Private staffing agencies stand to make huge profits from British Columbia’s public health-care system, according to exclusive documents obtained by CTV News after a seven-month freedom of information battle.
The contracts between the province’s health authorities and 16 for-profit companies detail massive markups for the provision of health-care workers – from nurses to X-ray technologists to occupational therapists – who are now propping up the faltering public system. Sources tell CTV News anywhere from a quarter to nearly all the staff in a hospital operating room or care home ward, for example, are there on a short-term contract.
Many of them have left the public system and union pensions to make much higher hourly rates while retaining the ability to choose when and where to work. The agency hires them as temp workers, taking a big slice of the pie for doing so.
For example, a unionized, health authority worker with a designation as a registered nurse in their first 10 years on the job makes roughly $45 as their base hourly wage. A recent posting from a prominent staffing agency that runs travelnurse.ca posted a week-long request for a surgical nurse in the Lower Mainland offering $52.50 per hour, with “bonus incentives” and unspecified benefits.
All but one of the contracts allows such companies to charge health authorities $75.62 for that same nurse for each hour they work, as well as any travel expenses for those working more than 50 kilometres from where they live. The markup is consistent across professions, and all offer a one per cent credit for each $500,000 spent.
The contracts all appeared to have been re-negotiated last year and are nearly identical except for two.

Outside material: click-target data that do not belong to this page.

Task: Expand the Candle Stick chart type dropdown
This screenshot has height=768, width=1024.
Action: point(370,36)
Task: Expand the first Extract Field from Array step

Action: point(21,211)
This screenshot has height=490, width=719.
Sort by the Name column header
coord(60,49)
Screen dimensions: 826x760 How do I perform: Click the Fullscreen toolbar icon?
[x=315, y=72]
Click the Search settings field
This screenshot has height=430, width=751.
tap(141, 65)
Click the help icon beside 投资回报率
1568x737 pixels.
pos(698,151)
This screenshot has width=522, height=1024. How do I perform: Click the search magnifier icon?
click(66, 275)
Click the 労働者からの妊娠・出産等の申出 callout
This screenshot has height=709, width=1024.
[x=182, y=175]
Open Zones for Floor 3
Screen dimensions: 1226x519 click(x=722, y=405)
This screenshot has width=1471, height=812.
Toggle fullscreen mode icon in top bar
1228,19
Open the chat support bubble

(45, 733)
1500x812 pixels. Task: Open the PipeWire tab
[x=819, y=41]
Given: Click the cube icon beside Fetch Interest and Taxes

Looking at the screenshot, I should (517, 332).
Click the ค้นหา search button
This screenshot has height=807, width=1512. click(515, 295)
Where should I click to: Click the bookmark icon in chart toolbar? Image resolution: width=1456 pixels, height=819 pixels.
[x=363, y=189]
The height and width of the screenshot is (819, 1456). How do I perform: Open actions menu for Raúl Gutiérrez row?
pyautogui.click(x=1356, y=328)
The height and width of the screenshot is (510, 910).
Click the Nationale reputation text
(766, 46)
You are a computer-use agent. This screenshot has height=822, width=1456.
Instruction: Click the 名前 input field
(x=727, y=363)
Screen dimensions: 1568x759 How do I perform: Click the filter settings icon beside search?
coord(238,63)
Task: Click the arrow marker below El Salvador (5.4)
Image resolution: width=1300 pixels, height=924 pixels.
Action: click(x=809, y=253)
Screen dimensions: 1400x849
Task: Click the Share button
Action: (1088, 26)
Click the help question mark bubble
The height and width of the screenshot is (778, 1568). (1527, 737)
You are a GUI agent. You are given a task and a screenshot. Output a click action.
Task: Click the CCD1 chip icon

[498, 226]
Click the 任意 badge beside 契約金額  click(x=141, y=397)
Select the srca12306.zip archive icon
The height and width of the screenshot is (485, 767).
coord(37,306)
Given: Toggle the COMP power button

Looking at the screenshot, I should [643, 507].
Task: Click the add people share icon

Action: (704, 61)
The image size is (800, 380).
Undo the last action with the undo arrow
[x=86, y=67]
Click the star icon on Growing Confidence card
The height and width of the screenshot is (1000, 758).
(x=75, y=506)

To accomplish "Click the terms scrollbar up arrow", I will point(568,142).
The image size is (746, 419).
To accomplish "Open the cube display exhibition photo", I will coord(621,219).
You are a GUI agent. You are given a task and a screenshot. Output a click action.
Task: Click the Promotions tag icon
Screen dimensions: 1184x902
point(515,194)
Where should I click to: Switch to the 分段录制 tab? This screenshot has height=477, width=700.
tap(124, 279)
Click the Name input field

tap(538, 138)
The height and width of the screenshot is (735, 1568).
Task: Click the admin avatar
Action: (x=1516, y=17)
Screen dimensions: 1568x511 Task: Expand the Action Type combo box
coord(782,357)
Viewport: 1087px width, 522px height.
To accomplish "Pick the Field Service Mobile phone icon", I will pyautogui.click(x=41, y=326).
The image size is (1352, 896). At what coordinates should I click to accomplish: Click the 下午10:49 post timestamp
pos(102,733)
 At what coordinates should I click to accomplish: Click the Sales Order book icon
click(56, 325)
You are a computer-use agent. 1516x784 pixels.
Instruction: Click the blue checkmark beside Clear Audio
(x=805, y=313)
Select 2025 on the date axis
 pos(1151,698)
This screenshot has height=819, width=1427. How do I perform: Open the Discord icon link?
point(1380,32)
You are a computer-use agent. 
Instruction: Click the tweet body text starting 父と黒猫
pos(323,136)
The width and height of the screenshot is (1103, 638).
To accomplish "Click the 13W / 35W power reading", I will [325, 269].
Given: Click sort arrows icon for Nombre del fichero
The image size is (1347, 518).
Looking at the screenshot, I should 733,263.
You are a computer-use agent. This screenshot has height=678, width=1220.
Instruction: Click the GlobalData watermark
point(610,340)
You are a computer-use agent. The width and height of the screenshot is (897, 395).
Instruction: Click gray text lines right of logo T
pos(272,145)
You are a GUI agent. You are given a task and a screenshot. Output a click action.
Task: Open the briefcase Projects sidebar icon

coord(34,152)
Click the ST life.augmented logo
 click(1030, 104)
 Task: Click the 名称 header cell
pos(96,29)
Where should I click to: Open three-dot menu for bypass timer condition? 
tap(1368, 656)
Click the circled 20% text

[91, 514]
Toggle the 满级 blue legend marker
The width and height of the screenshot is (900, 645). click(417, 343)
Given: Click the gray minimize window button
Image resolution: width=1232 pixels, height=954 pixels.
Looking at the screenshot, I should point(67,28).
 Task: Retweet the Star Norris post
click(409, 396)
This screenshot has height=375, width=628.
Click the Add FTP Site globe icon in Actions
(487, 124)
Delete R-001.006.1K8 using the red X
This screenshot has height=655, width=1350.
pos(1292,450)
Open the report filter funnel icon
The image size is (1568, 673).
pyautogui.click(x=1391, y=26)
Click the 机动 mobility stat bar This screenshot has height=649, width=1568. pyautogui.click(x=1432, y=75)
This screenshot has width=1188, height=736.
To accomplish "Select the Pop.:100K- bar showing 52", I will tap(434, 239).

ProMed HR Solutions’ contract has redacted the sections outlining its rates, and Ontario-based Calian Ltd’s contract was radically changed last year: until then, they had been charging $115 per hour for registered nurses provided to Interior Health alone.
Before the pandemic, so-called “travelling nurses” had been predominantly used in rural and remote communities where they would fill-in at smaller health-care facilities to allow for vacations, medical absences and parental leave.